Contrairement au rappeur contestataire Aamron, remis en liberté sous contrôle judiciaire, l’ancienne ministre des Armées, Marguerite Essossimna Gnakadé, ne retrouvera pas sa liberté de sitôt. Interpellée mercredi 17 septembre à son domicile de Tokoin-Solidarité, elle a été officiellement inculpée et placée sous mandat de dépôt vendredi soir, a confirmé à l’Agence Savoir News son avocat, Me Elom Kpadé.
« Les charges retenues sont multiples : atteinte à la sécurité intérieure de l’État, trouble aggravé à l’ordre public et incitation de l’armée à la révolte », a précisé le conseil, qui dénonce une procédure à la fois « arbitraire et politique ».
Marguerite Gnakadé s’était imposée ces derniers mois comme l’une des voix les plus critiques du régime.

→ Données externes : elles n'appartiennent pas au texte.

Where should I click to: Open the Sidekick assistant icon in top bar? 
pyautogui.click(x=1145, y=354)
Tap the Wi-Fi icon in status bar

Dans plusieurs vidéos relayées sur les réseaux sociaux, elle avait appelé à une rupture radicale. « Le temps du silence est terminé. Le moment est venu de dire les choses avec clarté. Nous avons besoin d’un Togo nouveau, d’un pays libre, juste, réconcilié et tourné vers l’avenir », déclarait-elle dans un message largement partagé.

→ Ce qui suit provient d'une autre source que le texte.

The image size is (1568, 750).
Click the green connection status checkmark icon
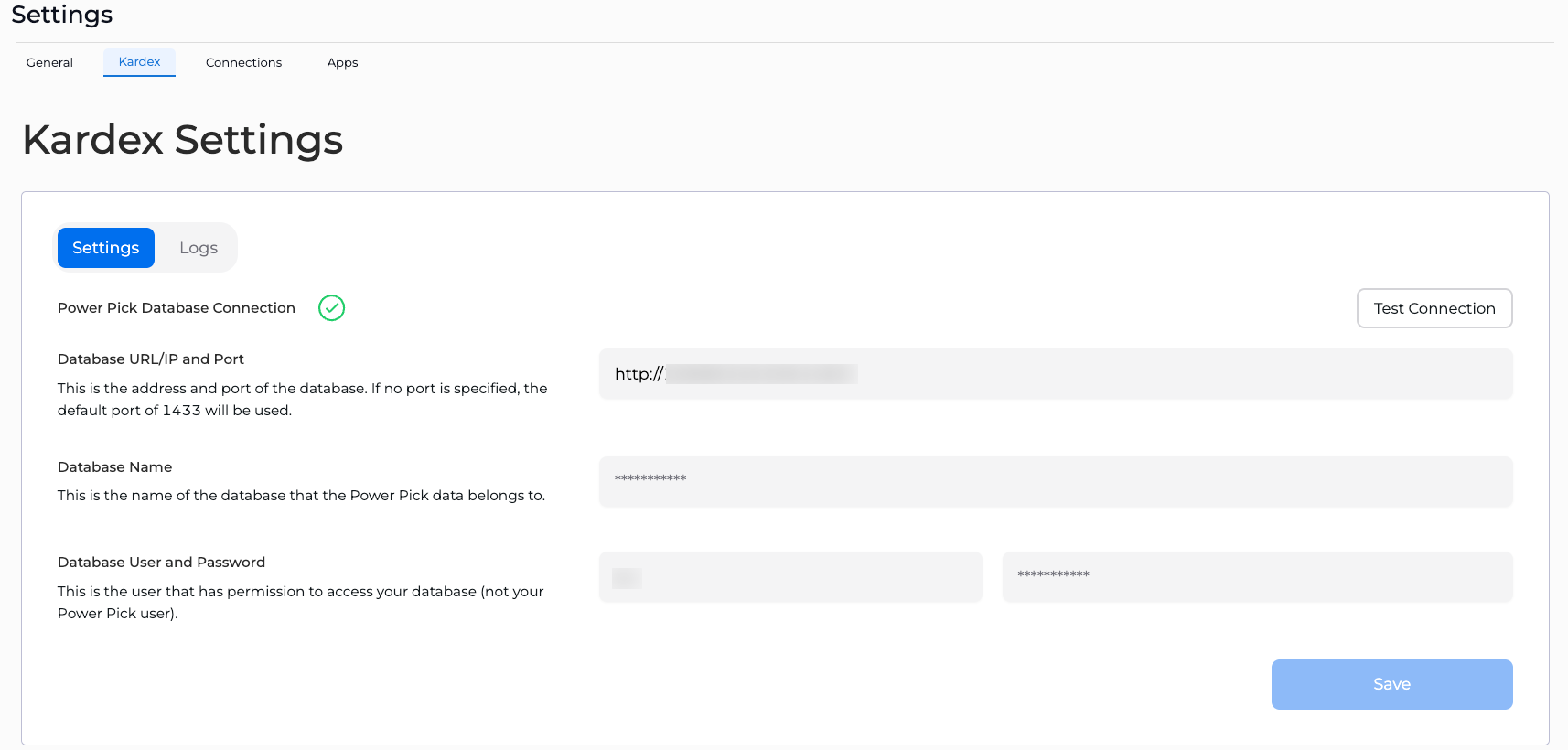pyautogui.click(x=331, y=308)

Son appel allait plus loin : « Laisser Faure Gnassingbé au pouvoir encore, ne changera rien. Il doit d’une manière responsable démissionner pour laisser la place à une transition apaisée, inclusive et nationale. »
Le 30 août dernier, l’ex-ministre avait brièvement sillonné les rues de son quartier de Lomé en signe de soutien à un appel à manifester lancé sur les réseaux sociaux, avant d’être stoppée par les forces de l’ordre. Un geste qui, pour certains observateurs, avait définitivement scellé son sort.
Cette nouvelle arrestation d’une figure issue du premier cercle du pouvoir intervient dans un contexte de crispation politique marqué par les mobilisations du mouvement M66 et les critiques croissantes à l’égard de Faure Gnassingbé. Pour l’opposition, elle illustre un durcissement du régime et une volonté d’écarter toutes les voix dissidentes, y compris celles issues de la famille présidentielle.